In the paper, we have considered a nonlinear compartmental mathematical model that assesses the effect of treatment on the dynamics of HIV/AIDS and pneumonia coinfection in a human population at different infection stages. Our model revealed that the disease-free equilibrium points of the HIV/AIDS and pneumonia submodels are both locally and globally asymptotically stable whenever the associated basic reproduction numbers ( ${\mathcal{R}}_H$ and ${\mathcal{R}}_P$ ) are less than unity. Both the submodel endemic equilibrium points are locally and globally asymptotically stable whenever the associated basic reproduction numbers ( ${\mathcal{R}}_P$ and ${\mathcal{R}}_H$ ) are greater than unity. The full HIV/AIDS-pneumonia coinfection model has both locally and globally asymptotically stable disease-free equilibrium points whenever the basic reproduction number of the coinfection model $\left({\mathcal{R}}_{HP}\right)$ is less than unity. Using standard values of parameters collected from different kinds of literature, we found that the numerical values of the basic reproduction numbers of the HIV/AIDS-only submodel and pneumonia-only submodel are 17 and 7, respectively, and the basic reproduction number of the HIV/AIDS-pneumonia coinfection model is $\max \left\{7,17\right\}=17$ . Applying sensitive analysis, we identified the most influential parameters to change the behavior of the solution of the considered coinfection dynamical system are the HIV/AIDS and pneumonia transmission rates ${\beta }_1$ and ${\beta }_2$ , respectively.
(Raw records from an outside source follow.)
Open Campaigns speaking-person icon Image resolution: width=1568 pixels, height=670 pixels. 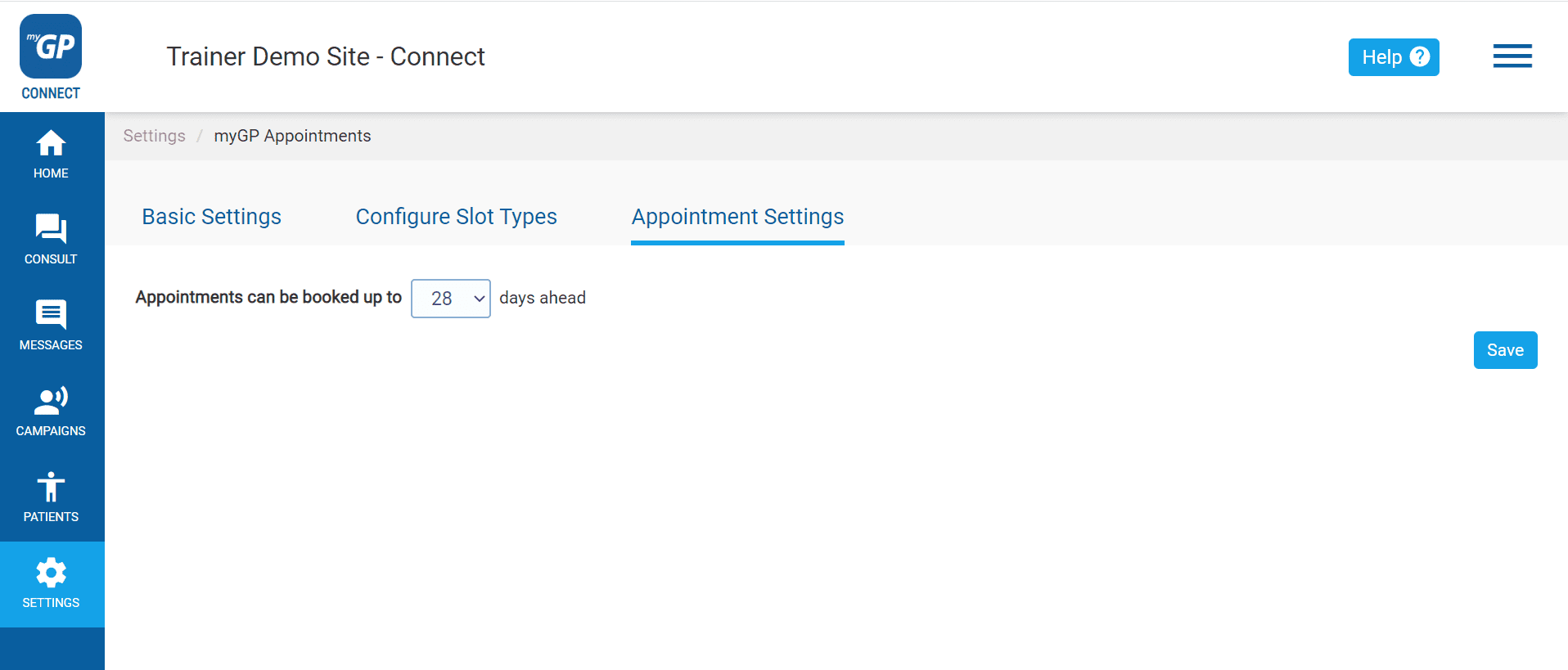(51, 401)
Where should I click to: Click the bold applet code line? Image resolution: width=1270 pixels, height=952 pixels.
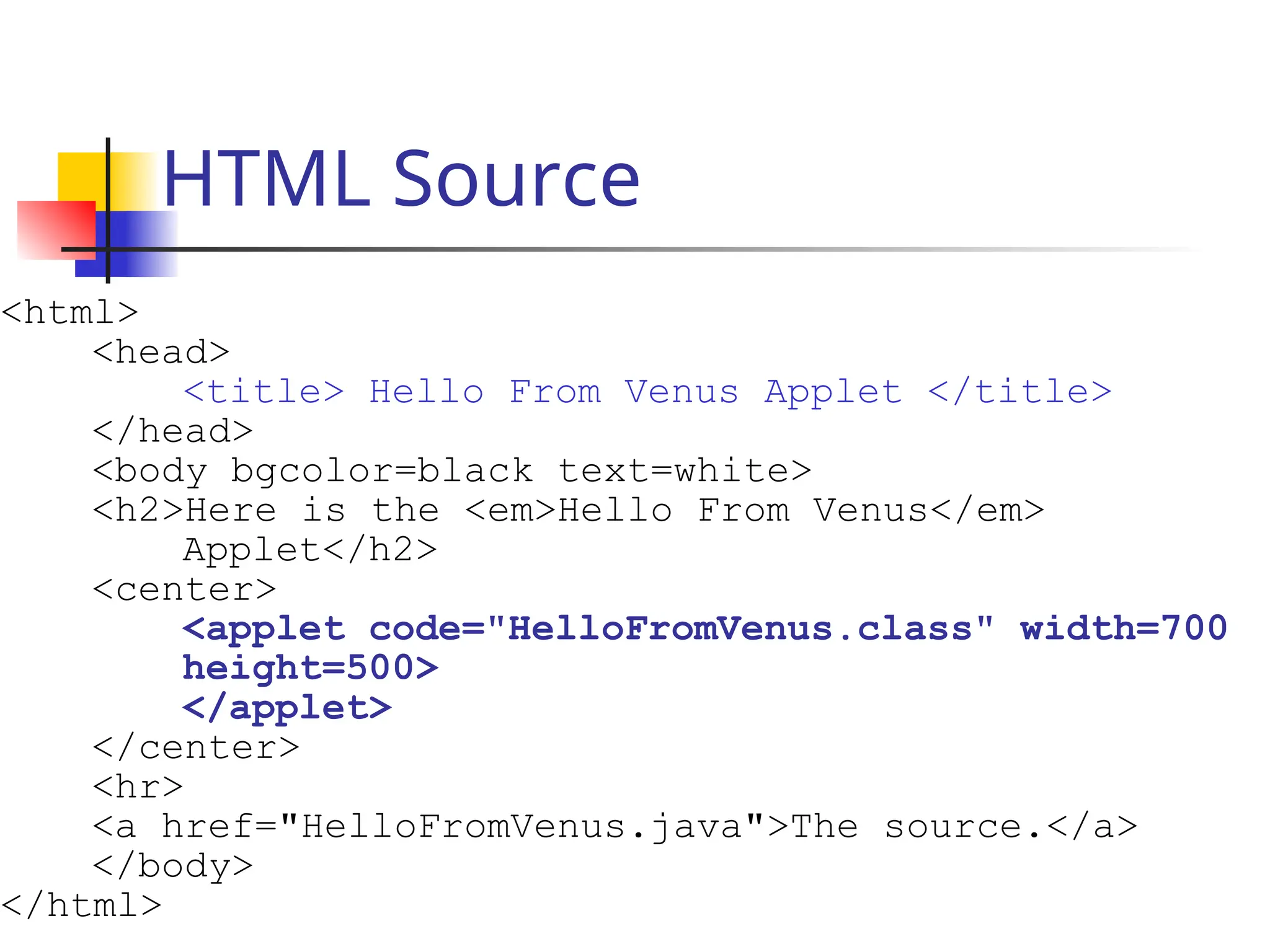pyautogui.click(x=704, y=628)
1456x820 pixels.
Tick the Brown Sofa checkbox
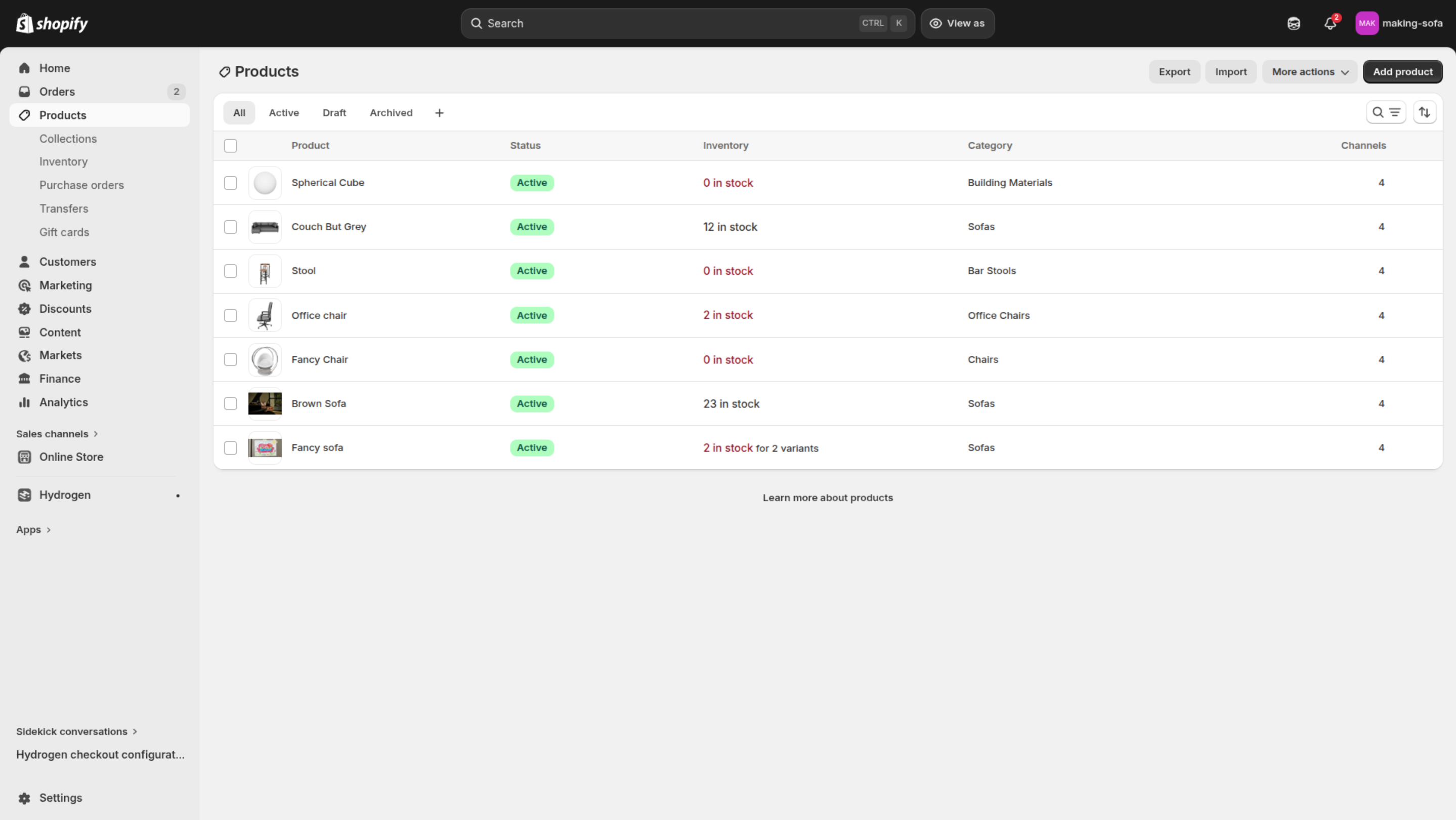[x=230, y=404]
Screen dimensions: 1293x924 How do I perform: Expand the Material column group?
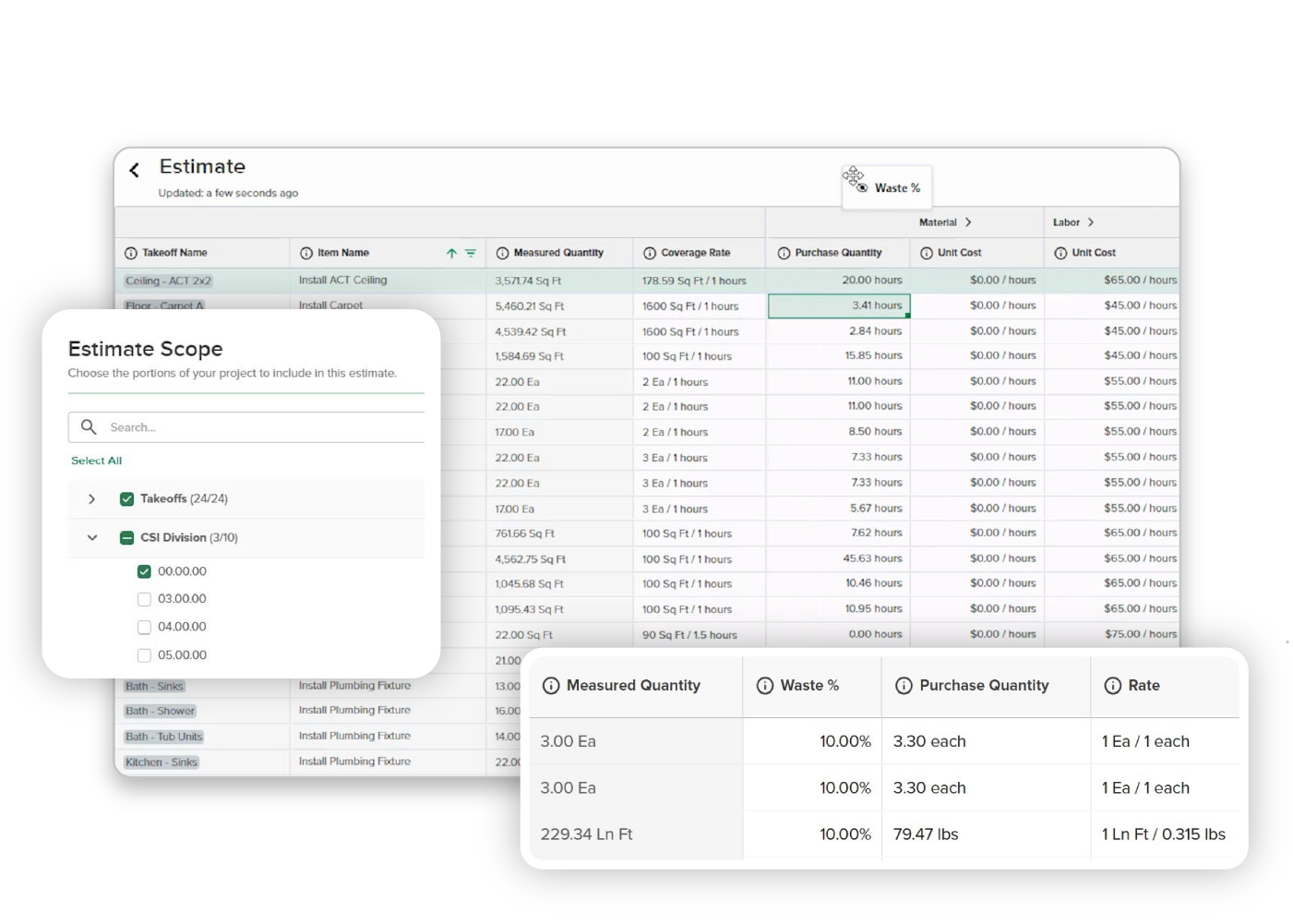[968, 222]
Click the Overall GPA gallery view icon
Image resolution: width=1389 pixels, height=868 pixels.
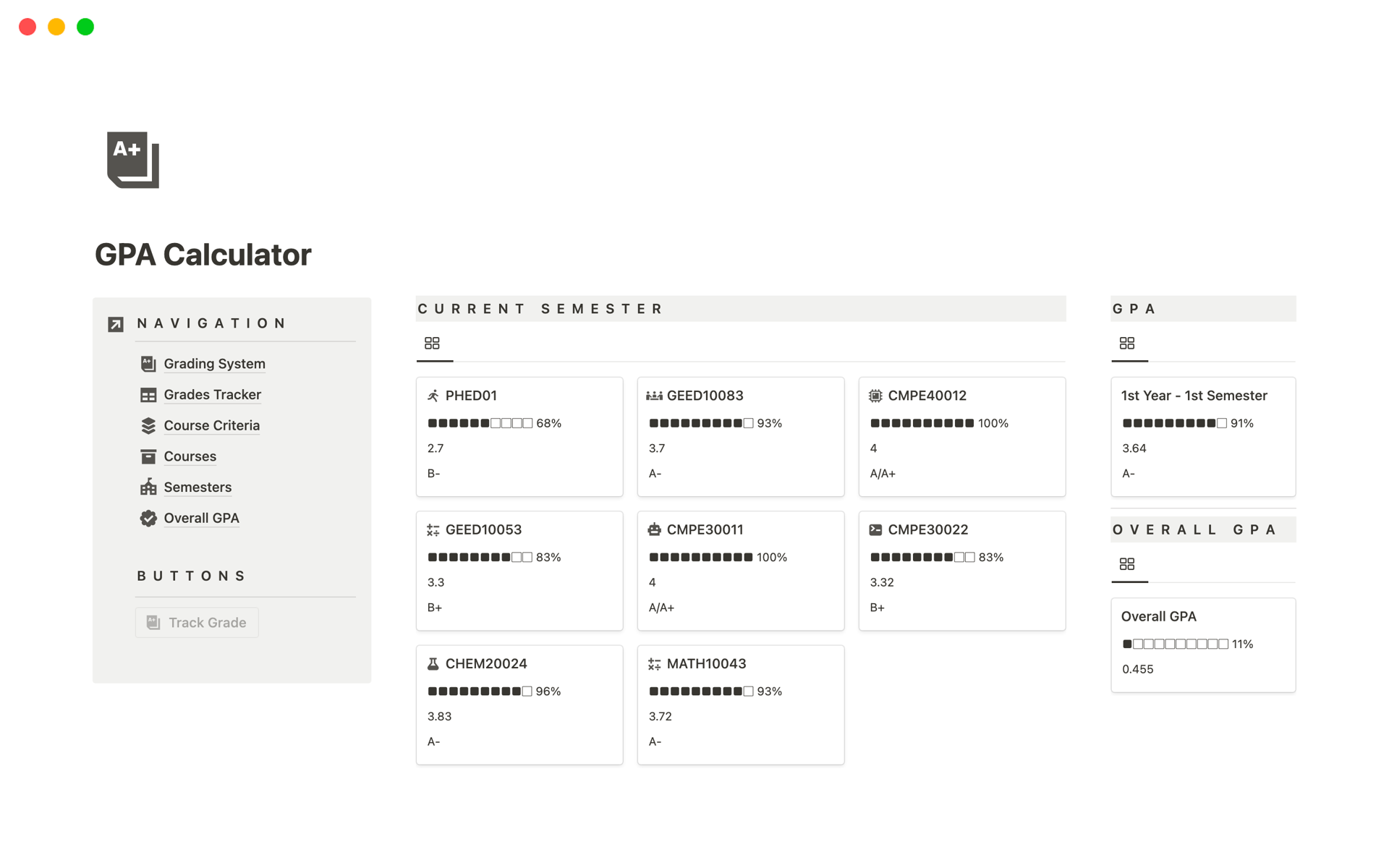click(1127, 564)
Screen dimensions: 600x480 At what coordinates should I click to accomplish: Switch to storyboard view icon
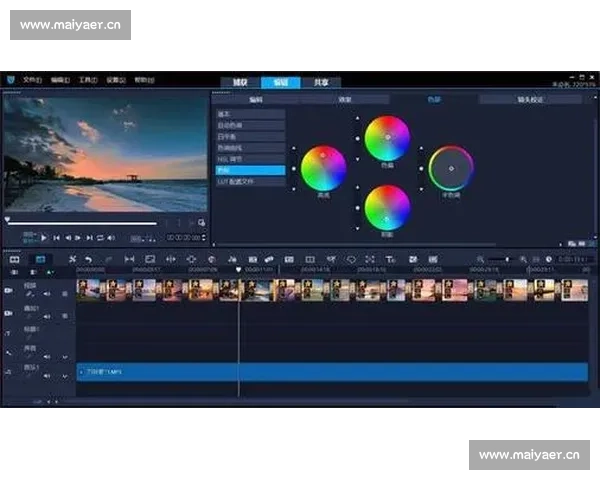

The coinfection model was numerically simulated to investigate the stability of the coinfection endemic equilibrium point, the impacts of transmission rates, and treatment strategies for HIV/AIDS-only, pneumonia-only, and HIV/AIDS-pneumonia coinfected individuals. Finally, we observed that numerical simulations indicate that treatment against infection at every stage lowers the rate of infection or disease prevalence.